Pues muy bien. El señor obispo de Cádiz lanza un mensaje de solidaridad y pretende resucitar el diezmo. Si la Iglesia ayuda a los más desvalidos, la crisis ha multiplicado el número de necesitados. La idea podría ser aceptable. Sin embargo, me opongo a la misma. La Iglesia no puede suplantar las competencias del Estado. Al Estado corresponde paliar los efectos de la pobreza. Al Gobierno compete crear trabajo, generar riquezas y establecer impuestos.

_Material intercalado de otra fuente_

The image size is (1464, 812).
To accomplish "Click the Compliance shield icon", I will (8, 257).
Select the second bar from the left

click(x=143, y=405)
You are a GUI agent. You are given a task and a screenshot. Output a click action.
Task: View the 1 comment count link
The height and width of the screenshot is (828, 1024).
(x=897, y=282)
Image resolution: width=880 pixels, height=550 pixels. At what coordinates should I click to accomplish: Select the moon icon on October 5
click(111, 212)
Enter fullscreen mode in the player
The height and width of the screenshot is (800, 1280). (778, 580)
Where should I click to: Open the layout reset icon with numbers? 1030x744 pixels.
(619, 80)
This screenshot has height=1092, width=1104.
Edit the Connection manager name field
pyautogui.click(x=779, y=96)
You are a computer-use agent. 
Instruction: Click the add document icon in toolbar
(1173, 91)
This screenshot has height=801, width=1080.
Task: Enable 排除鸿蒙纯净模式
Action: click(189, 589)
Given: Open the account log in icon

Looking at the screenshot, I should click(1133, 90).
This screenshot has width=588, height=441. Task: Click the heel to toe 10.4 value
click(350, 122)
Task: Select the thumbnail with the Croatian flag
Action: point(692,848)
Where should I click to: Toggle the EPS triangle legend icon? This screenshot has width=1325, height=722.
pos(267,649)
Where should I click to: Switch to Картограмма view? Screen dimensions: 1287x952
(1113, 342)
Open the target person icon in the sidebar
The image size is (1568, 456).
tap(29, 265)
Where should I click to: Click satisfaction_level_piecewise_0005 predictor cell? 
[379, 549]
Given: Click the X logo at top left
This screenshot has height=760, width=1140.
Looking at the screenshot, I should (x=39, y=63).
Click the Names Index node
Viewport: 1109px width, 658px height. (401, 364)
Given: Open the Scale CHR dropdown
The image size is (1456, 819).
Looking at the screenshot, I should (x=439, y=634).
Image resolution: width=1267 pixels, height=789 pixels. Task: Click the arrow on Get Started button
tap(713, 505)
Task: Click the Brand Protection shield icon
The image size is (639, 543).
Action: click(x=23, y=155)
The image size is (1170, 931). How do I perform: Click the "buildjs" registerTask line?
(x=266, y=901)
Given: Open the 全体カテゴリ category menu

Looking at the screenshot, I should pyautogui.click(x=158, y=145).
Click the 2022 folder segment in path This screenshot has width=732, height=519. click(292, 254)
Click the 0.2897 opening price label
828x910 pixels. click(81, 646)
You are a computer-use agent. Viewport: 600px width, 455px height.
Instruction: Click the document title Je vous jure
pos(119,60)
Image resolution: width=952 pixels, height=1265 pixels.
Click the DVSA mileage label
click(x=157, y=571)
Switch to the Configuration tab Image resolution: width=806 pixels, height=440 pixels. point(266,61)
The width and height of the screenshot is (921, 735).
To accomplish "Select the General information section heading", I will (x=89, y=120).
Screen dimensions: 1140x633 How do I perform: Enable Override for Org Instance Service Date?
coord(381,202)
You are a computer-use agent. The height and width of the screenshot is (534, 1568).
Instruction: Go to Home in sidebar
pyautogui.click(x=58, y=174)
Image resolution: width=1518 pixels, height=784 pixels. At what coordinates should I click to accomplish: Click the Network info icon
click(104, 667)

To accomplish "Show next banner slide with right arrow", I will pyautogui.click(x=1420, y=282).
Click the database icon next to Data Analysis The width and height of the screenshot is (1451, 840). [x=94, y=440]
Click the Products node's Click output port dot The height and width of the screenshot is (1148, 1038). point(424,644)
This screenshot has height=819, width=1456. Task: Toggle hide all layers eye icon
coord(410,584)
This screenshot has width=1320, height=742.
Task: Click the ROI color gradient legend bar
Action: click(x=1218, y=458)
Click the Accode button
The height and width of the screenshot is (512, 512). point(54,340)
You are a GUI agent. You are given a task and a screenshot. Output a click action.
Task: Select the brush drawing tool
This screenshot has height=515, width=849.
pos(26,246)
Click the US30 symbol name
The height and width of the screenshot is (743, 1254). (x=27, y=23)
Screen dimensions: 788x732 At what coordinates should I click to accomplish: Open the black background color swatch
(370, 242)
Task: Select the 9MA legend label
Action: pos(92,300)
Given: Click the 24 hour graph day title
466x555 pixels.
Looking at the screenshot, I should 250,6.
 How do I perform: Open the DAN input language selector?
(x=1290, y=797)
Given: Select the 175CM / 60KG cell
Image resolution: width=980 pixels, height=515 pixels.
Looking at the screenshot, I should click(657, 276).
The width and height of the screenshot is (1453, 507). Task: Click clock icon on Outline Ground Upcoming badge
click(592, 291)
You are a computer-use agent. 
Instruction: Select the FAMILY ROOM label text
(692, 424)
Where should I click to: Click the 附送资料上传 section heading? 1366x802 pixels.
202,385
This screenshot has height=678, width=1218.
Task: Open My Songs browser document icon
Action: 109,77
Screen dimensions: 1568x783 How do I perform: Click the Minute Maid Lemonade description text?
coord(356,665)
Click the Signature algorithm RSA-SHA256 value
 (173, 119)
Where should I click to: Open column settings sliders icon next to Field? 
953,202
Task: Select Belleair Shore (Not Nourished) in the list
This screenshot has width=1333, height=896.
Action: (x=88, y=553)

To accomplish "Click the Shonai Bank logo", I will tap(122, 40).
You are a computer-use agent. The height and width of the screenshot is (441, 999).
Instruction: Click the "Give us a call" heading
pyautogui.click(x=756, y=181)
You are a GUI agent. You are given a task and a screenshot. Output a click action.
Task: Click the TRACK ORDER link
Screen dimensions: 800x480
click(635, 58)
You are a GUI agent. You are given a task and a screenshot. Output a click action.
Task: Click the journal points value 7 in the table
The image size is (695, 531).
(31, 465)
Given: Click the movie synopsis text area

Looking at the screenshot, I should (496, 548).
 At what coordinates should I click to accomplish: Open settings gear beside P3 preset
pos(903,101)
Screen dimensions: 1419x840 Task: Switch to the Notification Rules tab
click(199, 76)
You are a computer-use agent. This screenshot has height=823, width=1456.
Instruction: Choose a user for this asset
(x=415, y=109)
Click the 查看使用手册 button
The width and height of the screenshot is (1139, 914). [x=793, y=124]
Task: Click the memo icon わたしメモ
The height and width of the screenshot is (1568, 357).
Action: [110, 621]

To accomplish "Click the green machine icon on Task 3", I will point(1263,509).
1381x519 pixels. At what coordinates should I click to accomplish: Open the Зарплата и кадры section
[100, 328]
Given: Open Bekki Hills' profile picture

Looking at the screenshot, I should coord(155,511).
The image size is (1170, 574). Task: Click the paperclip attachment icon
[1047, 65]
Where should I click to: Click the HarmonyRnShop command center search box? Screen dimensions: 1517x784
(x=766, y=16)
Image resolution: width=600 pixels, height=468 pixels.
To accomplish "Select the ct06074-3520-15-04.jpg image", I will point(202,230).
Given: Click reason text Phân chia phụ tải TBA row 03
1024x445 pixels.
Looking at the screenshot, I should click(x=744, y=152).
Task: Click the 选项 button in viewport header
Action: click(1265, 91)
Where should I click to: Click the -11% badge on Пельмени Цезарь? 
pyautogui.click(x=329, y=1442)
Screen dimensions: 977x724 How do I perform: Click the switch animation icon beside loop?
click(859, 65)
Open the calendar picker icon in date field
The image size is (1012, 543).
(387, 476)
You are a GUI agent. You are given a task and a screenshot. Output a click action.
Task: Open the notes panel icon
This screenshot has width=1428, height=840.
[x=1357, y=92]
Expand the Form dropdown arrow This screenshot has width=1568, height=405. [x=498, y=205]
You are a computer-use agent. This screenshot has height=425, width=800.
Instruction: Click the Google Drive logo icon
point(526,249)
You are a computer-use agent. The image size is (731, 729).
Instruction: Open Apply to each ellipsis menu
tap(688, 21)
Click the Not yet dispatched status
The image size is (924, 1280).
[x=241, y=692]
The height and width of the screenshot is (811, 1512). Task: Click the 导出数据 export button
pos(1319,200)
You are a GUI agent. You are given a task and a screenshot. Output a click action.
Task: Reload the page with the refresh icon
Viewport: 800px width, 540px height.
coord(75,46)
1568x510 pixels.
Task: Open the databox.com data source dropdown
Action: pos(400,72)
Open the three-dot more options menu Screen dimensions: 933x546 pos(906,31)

Los ciudadanos estamos con la soga al cuello. Llueven los recortes. Nos acribillan a impuestos. La caridad es compañera de la justicia pero ésta no puede ser suplantada por la primera. De ocurrir ese relevo, el Estado del bienestar retrocedería a siglos de incuria y de miseria. En ese momento, la religión desplazaría definitivamente a la filantropía y la compasión se convertiría en un principio general de derecho. Antes que la limosna o la dádiva, es abrir las puertas para vivir sin recibirlas. El mendigo no lo es menos por lo que se le da, sino por la manera como se le da. Institucionalizar la mendicidad hace un flaco favor. El señor obispo puede pedir. Está en su derecho y acaso forme parte de sus obligaciones. Sin embargo, la sensibilidad del peticionario no ha de colocar a la sociedad en posición de piedades.
Los dones de la justicia superan los óbolos de la caridad. La justicia nos hace iguales. La caridad apalanca estratos de desigualdades indignas e indignantes. El problema del paro no se soluciona con diezmos. Medidas. Actitudes. Reglas. Respeto. Por arreglar un desperfecto no se derriba una pared. Mucho menos, un bloque de piso. En modo alguno, un status social, político y económico. La miopía nos impide ver la realidad del mundo desde distancias inconvenientes.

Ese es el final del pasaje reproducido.